Workflows

This page describes the standard LenVM workflows. Use the root scripts/ entrypoints whenever possible; they encode the expected environment activation, server flags, paths, and output locations.

Run commands from the repository root. The demo scripts are the main reproducible workflow currently provided: they run a compact end-to-end path that reproduces most of the paper's results. The exact scripts for every paper result are not included yet and will be provided later.

Pipeline overview

generate data -> train LenVM -> serve/evaluate -> visualize

LenVM data generation samples multiple completions per prompt, groups them by meta_info.lenvm_idx, and writes JSONL datasets. Training consumes those grouped datasets through the local LlamaFactory fork. Evaluation and guided decoding use the local SGLang fork to serve either the LenVM value model or a base model with LenVM-guided sampling.

Workflow A: run the demo end to end

This is the recommended reproducible path with the files currently included in the repository.
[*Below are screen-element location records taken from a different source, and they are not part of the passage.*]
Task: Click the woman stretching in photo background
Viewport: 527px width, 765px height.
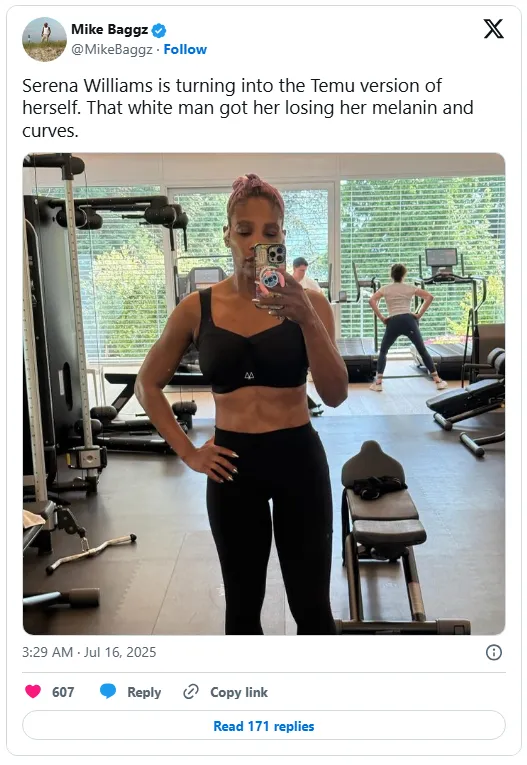Action: (403, 327)
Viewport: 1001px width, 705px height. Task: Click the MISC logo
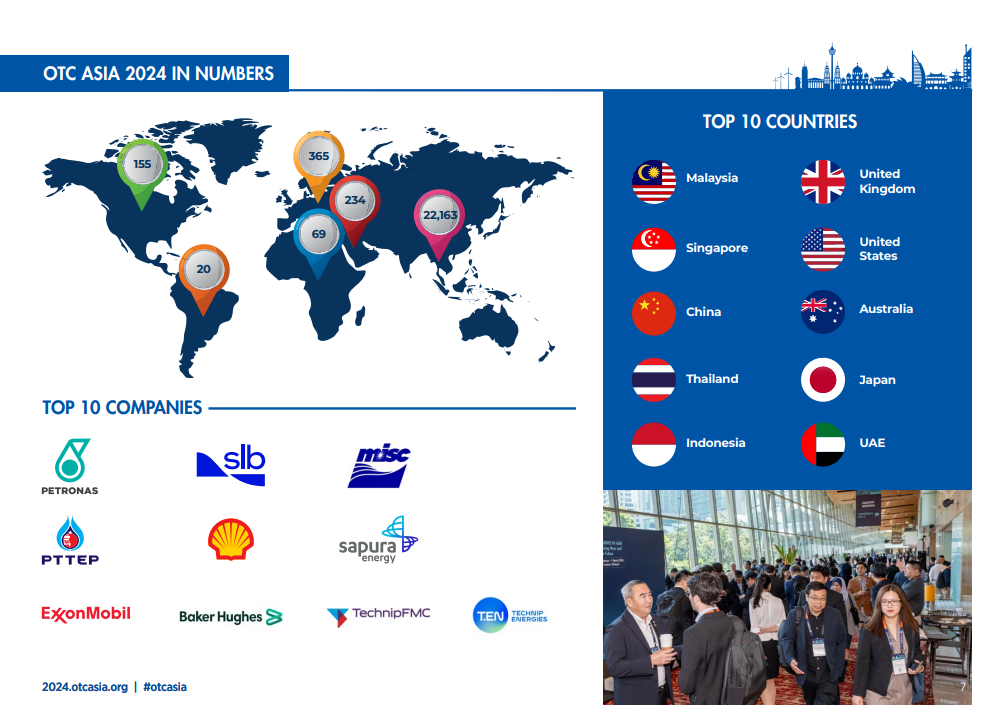coord(379,466)
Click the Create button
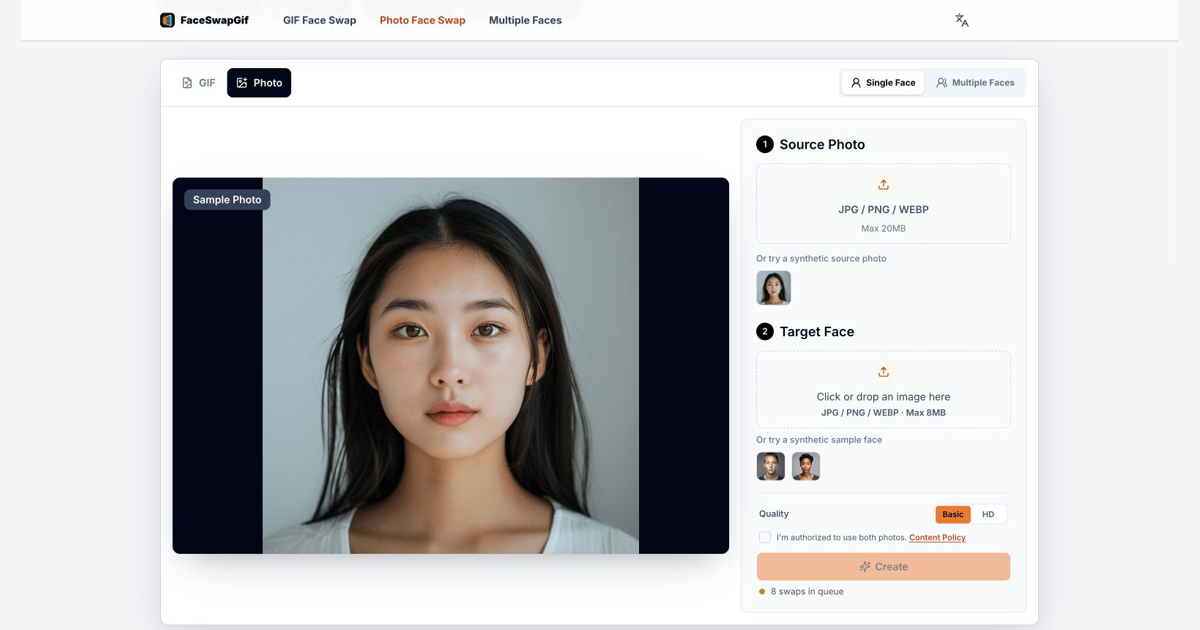This screenshot has height=630, width=1200. 883,566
Before launching the Slurm demo, copy scripts/remote_slurm_job/submit_job.sh.example to scripts/remote_slurm_job/submit_job.sh, copy .env.example to .env, then configure remote/local paths, environment variables, cache locations, and Slurm resources. The wrapper supports two modes: from a local machine it can sync the repository and submit over SSH; on the remote server it can submit directly with sbatch by setting IS_REMOTE=1. The default path submits scripts/remote_slurm_job/train.slurm through sbatch. If you are already on a GPU node or a dedicated GPU machine, you can also run train.slurm with bash; in that case, set REMOTE_REPO, CACHE_ROOT, and SLURM_GPUS_ON_NODE yourself.

# Configure paths, environment variables, cache locations, Slurm resources, and IS_REMOTE first.
cp scripts/remote_slurm_job/submit_job.sh.example scripts/remote_slurm_job/submit_job.sh
cp .env.example .env
bash scripts/remote_slurm_job/submit_job.sh

On two H100 GPUs, the full demo takes about 1 hour and writes outputs to results/. The generated results include LIFEBench, tradeoff evaluation, length prediction, length-token analysis, and visualization of length-change trends.

The same stages can also be run manually:

bash scripts/environment/env_config_uv.sh
bash scripts/data_generation/demo.sh
bash scripts/training/demo.sh
bash scripts/inference/demo_length_prediction.sh
bash scripts/inference/demo_length_token.sh
bash scripts/inference/demo_lifebench.sh
bash scripts/inference/demo_tradeoff.sh
bash scripts/visualization/demo_visual.sh

The demo covers data generation, LenVM training, LIFEBench, tradeoff evaluation, length prediction, length-token analysis, and visualization of length-change trends. It is intended to reproduce most of the paper's results, while full paper-result scripts will be added later.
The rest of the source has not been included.